David winced as if she had slapped him. "I did not mean that at all," he said. "I… I wish for your happiness. I cannot forget what happened between us little more than a week ago, and my mind is weighted down by guilt."
"It need not be!" Rachel said tartly. "It was nonsense, sir. I have forgotten it already."
"No," he said quietly, "I think you have not. I hope you have not because forgetfulness of such an incident would denote a careless heart and an undeveloped conscience. But I hope you can forgive both yourself and me. What is most on my conscience is the fact that I lied to you. Yet we all have the right to know the truth in matters that concern us. I told you that when I embraced you I had been merely wanting…" He drew a somewhat unsteady breath. "I said that it had been a purely physical thing. It was not.
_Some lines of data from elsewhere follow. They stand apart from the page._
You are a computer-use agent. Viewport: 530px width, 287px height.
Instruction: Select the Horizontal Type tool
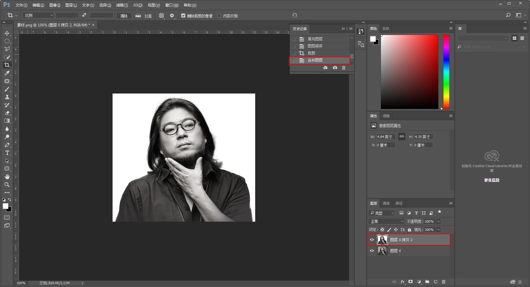[7, 153]
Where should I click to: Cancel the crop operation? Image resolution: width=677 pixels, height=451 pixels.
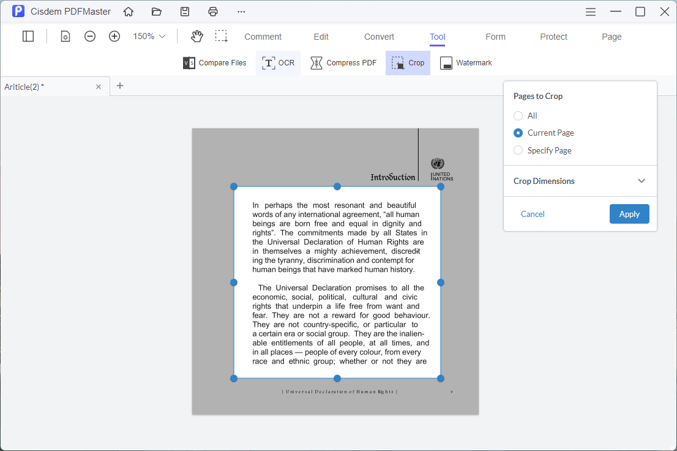tap(533, 214)
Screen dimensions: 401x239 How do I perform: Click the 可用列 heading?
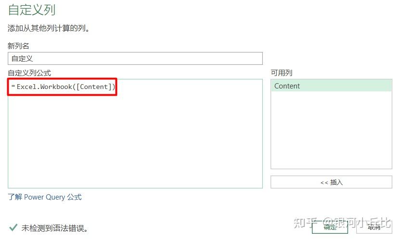[x=282, y=73]
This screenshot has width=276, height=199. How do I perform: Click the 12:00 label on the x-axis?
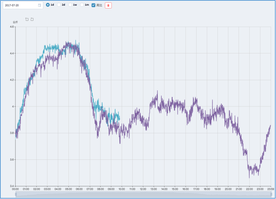point(143,189)
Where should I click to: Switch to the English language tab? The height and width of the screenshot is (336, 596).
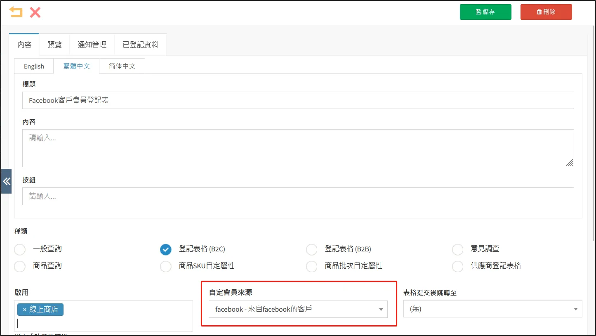(34, 66)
It was more than that."
"What do you mean by 'more than that'?" Rachel's eyes were huge as she stared up at him.
"You are a beautiful and a vibrant woman," he said carefully, "and you add to both qualities an awareness of the mystery of life and a yearning to do more than merely exist. It is difficult not to be attracted to your character. And I would not wish to deny that attraction. Unfortunately, the circumstances under which we met that night invited a physical response, which was quite inappropriate to what I felt. Forgive me, please, and forgive yourself for what I am sure you must be seeing as indecorous and quite impulsive behavior. I am not at all the man you should be feeling any attraction for."
"I want to hate you," she whispered. "It is safer to hate you."
"No." His eyes smiled back into hers. "You do not hate me, I think. You are afraid merely, as I am, because we like and respect each other and because we understand each other. We both demand a great deal of life and of ourselves. We both demand meaning. But it is never good to hide from ourselves or to lie to ourselves, Rachel. Safe, perhaps, but not good. We have to risk loving. You and I are afraid to love each other because we might end up loving in the wrong way. But you love Algie, I believe, in the way a wife should love her husband. And I hope that soon I will have a wife whom I can love in the same way. You and I must not hate each other. We must love, and have faith that ours will be the love of deep friendship."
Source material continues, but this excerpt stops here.